• [EXERCISE REQUIREMENTS]:
Begin the copy at the line containing "Where should I" in the data below and end it at the line containing "1242x952 pixels.", keeping each line exact and leaving out pictures.

(Screenshot grounding data)
___

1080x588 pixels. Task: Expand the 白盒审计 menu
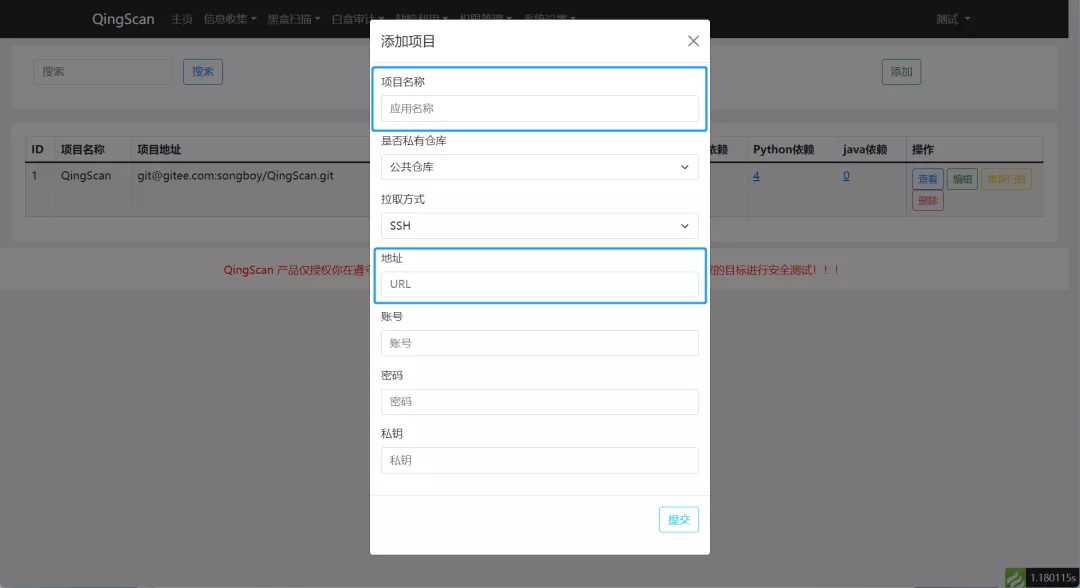pos(355,18)
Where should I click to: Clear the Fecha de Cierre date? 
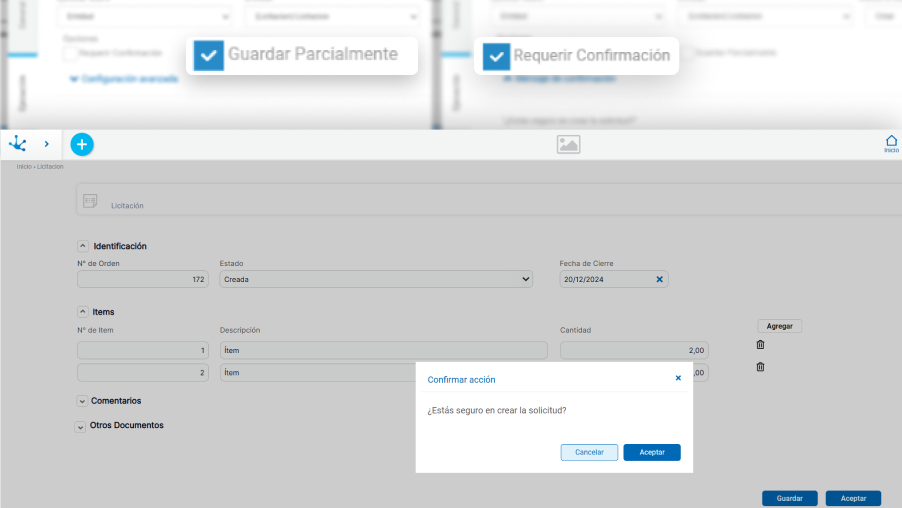659,280
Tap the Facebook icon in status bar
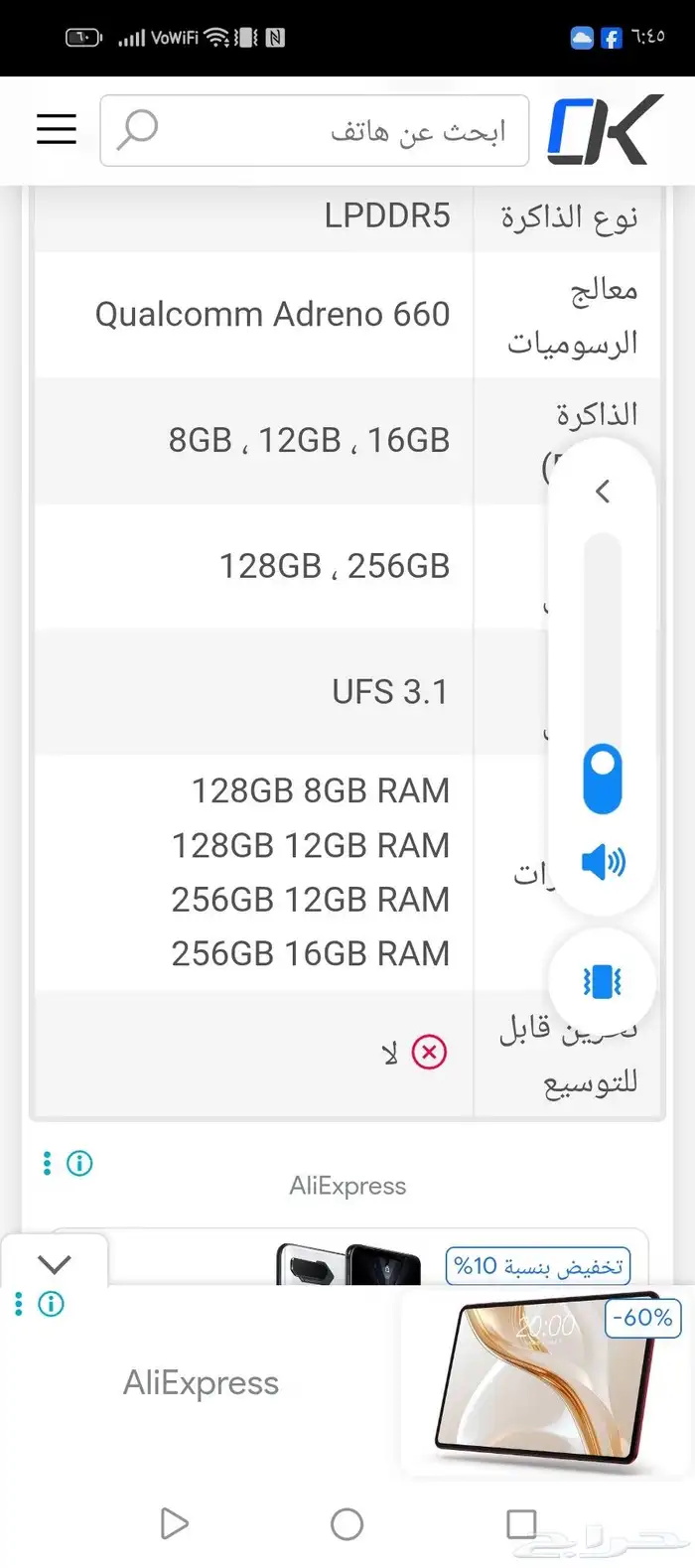This screenshot has width=695, height=1568. pos(611,37)
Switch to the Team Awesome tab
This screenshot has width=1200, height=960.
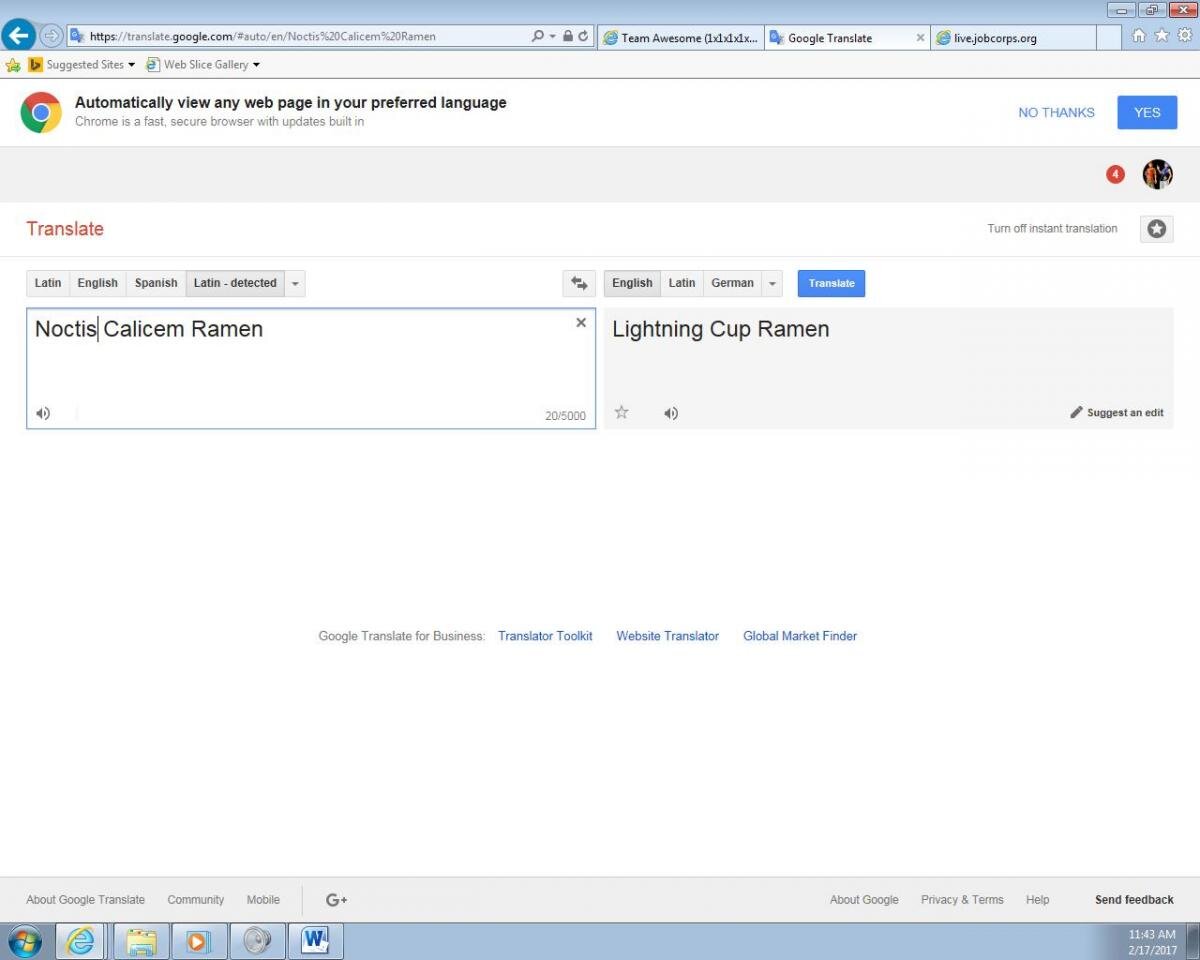[x=680, y=38]
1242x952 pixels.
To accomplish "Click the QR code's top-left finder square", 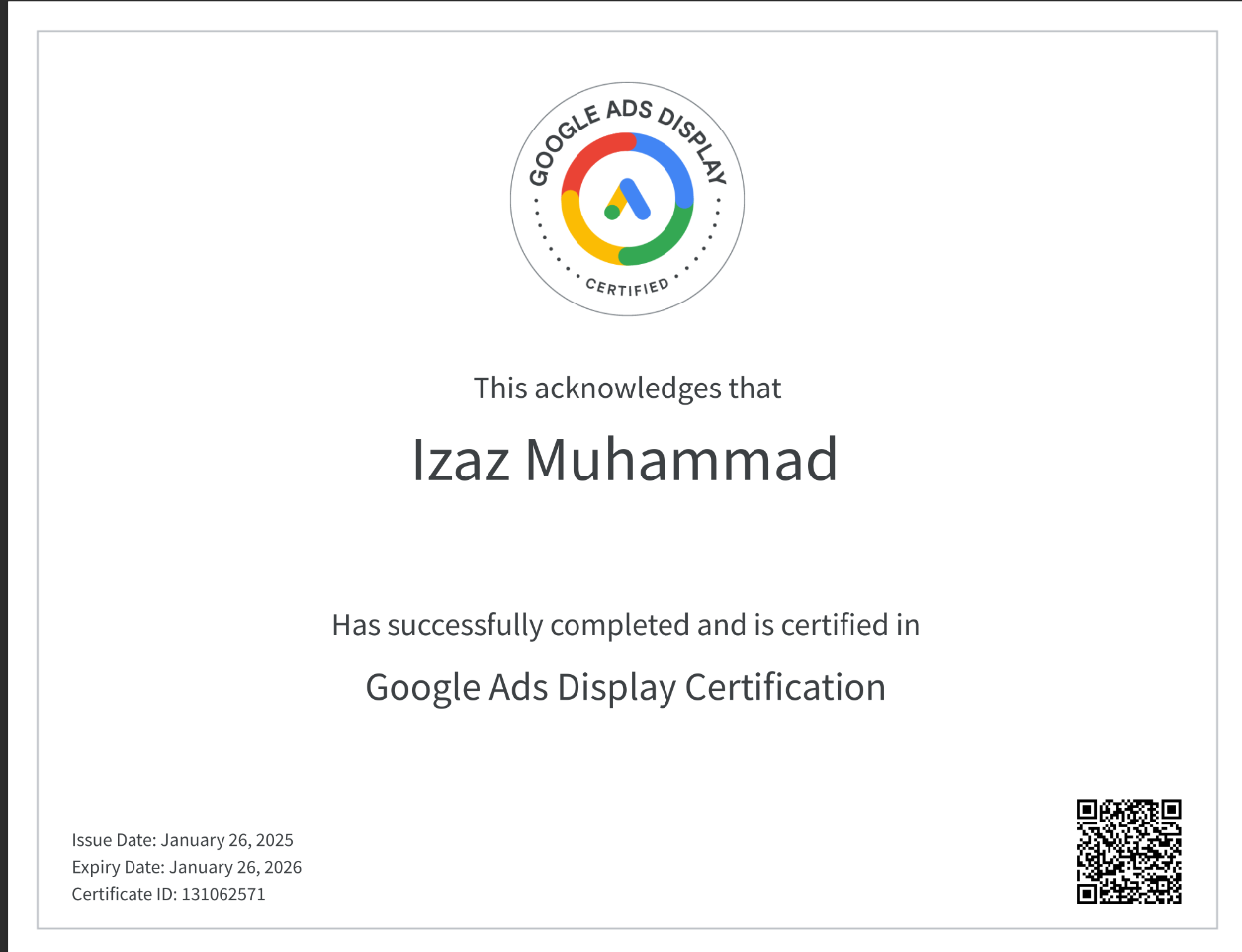I will point(1087,810).
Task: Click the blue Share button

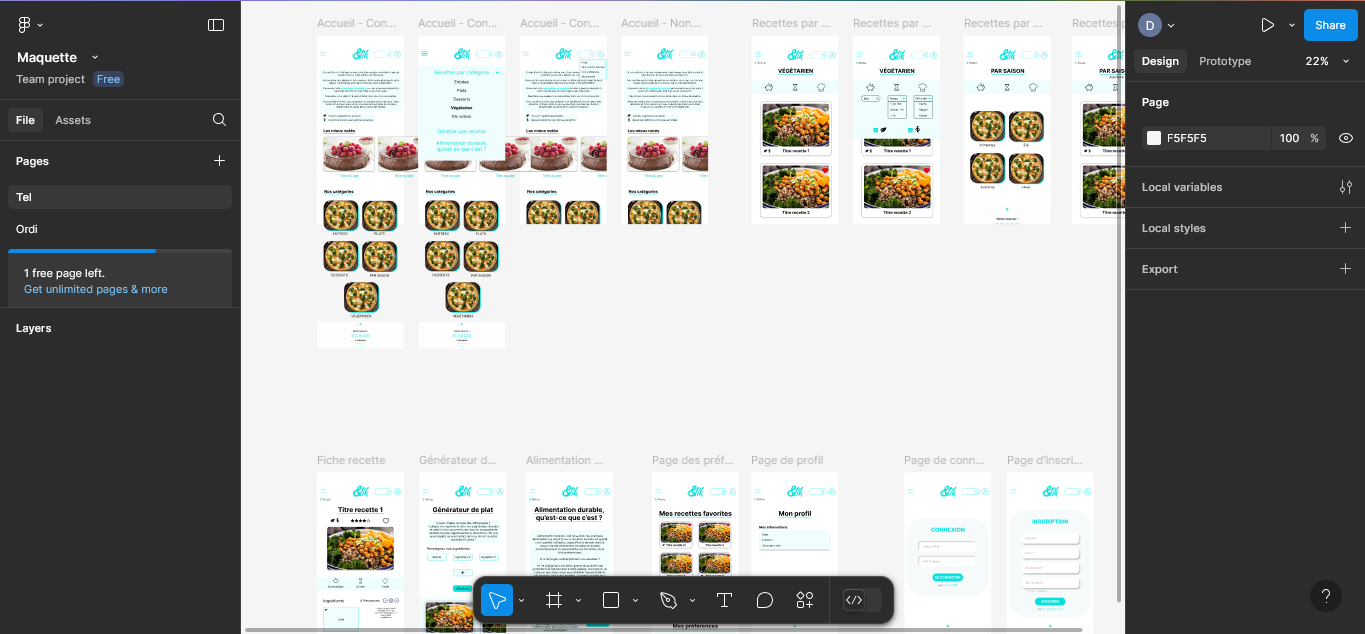Action: point(1330,25)
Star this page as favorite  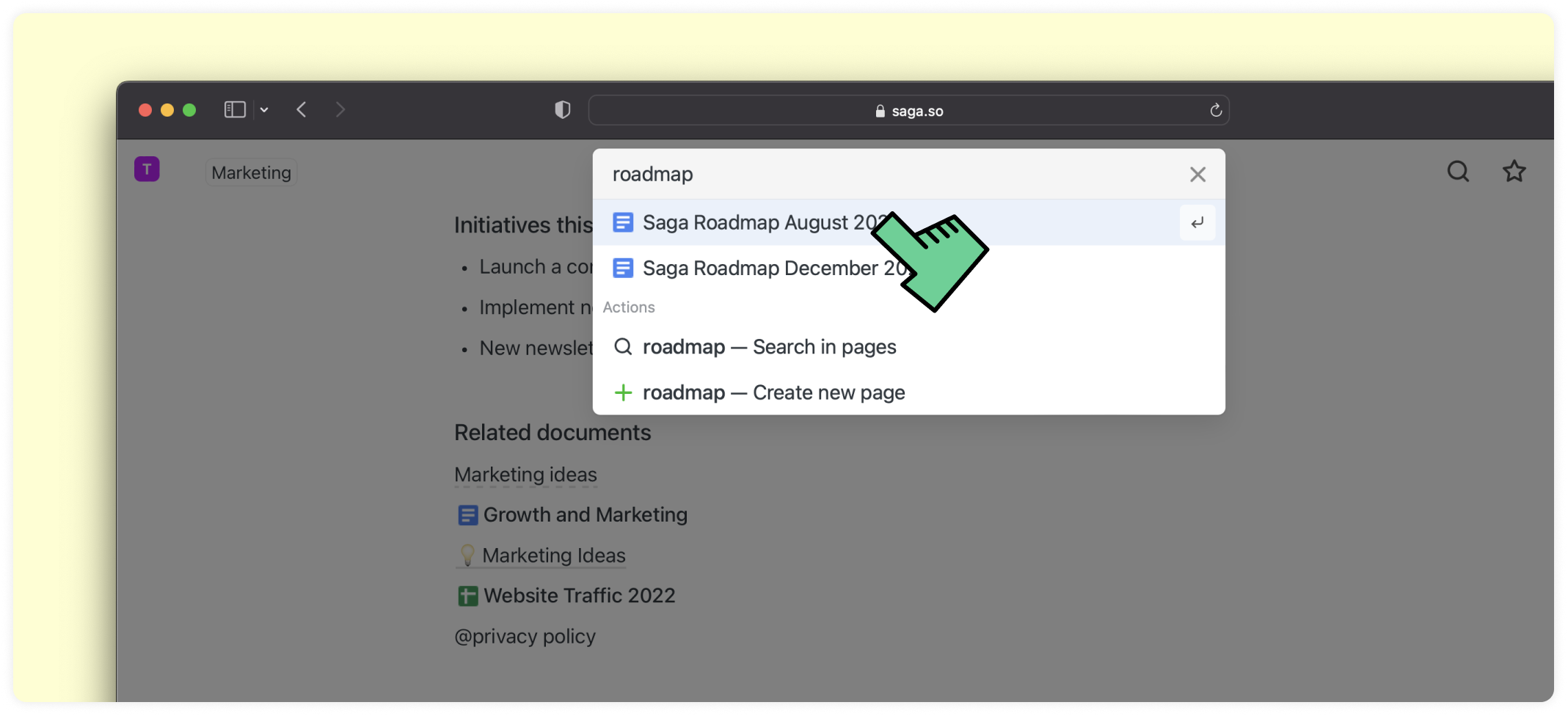[1514, 172]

___

• [EXERCISE ANSWER]:
Where should I click to: Clear the Fecha de Cierre date? 
659,280
Tap the Facebook icon in status bar
This screenshot has width=695, height=1568. pos(611,37)
Switch to the Team Awesome tab
This screenshot has width=1200, height=960.
[x=680, y=38]
1242x952 pixels.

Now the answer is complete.